All workers in transport, freight and logistics will be allowed to skip COVID isolation and return to work after a negative test result, in a bid to fix critical supply chain issues that are leaving supermarket shelves bare.
National cabinet has again expanded the list of workers who won’t need to isolate if they are close COVID contacts.
It comes as workforce shortages of up to 50 per cent in some industries cripple supply chains and threaten essential industries such as energy, waste and telecommunications.
Prime Minister Scott Morrison, speaking at a press conference in Canberra on Thursday following the meeting of state and territory leaders, said the exemptions would also be expanded to all workers in many more industries nationwide.
Employees in healthcare, emergency services, law enforcement, energy, resources, water, waste management, food distribution, telecommunications, broadcasting and media, and education and childcare will be allowed to skip quarantine, if they return negative test results.
Ahead of the return of the school year, Mr Morrison said national cabinet had agreed that classroom returns should be prioritised. He said the leaders’ meeting had agreed to the principle that schools “should be first to open and last to close wherever possible, and face-to-face learning prioritised”.

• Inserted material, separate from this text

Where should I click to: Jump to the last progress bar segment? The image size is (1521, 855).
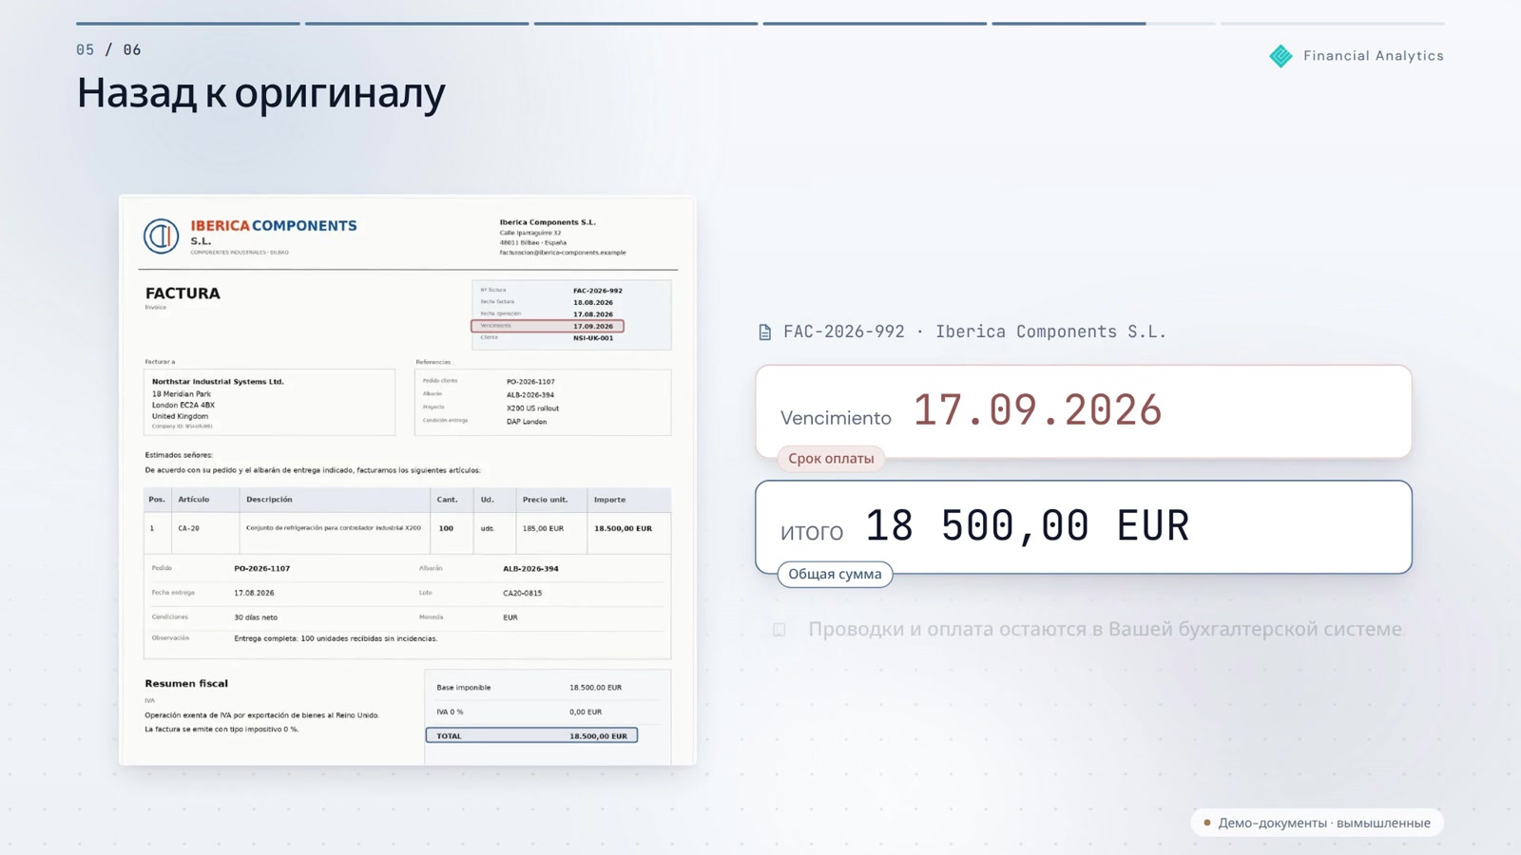pyautogui.click(x=1333, y=23)
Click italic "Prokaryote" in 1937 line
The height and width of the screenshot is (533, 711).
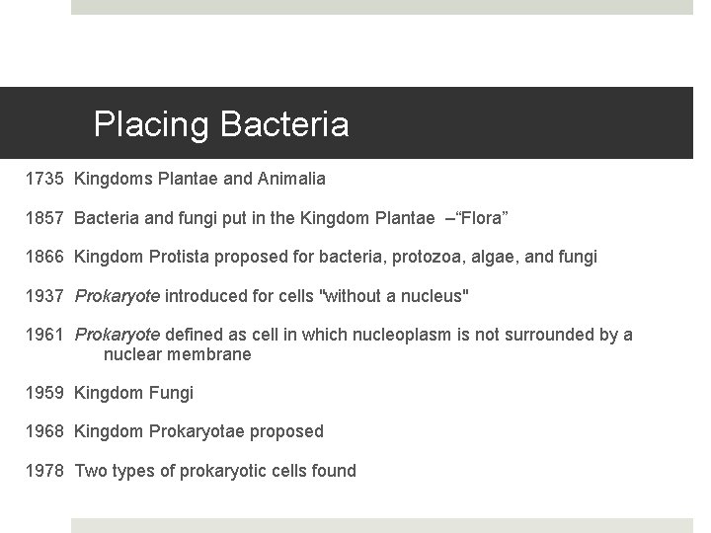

However, he said leaders were still considering whether to give regular rapid antigen tests to children and staff in schools, with states “working through some arrangements” ahead of further discussions next week.
Mr Morrison said he hoped exploding COVID case numbers around the country were nearing a peak, and stressed the importance of vaccination and booster shots.
“The goal is not to stop everyone in the country getting COVID,” the PM said.
“The goal is to protect our hospitals and keep our society and economy functioning as we ride this latest wave of Omicron.”
Earlier in the day, Victorian Premier Daniel Andrews announced his state would further relax isolation rules for essential workers. The changes, effective from next Tuesday, allow workers in emergency services, education, critical utilities, custodial facilities, transport and freight to skip isolation if they are close contacts but record negative rapid test results.
Such workers will have to get tested five days in a row, wear masks at all times, and both employee and employer must consent to them returning to work. The worker must be “necessary for continuity of operations”, can’t use shared break areas, and employers must take “reasonable steps” to deploy the worker in lower-risk transmission areas.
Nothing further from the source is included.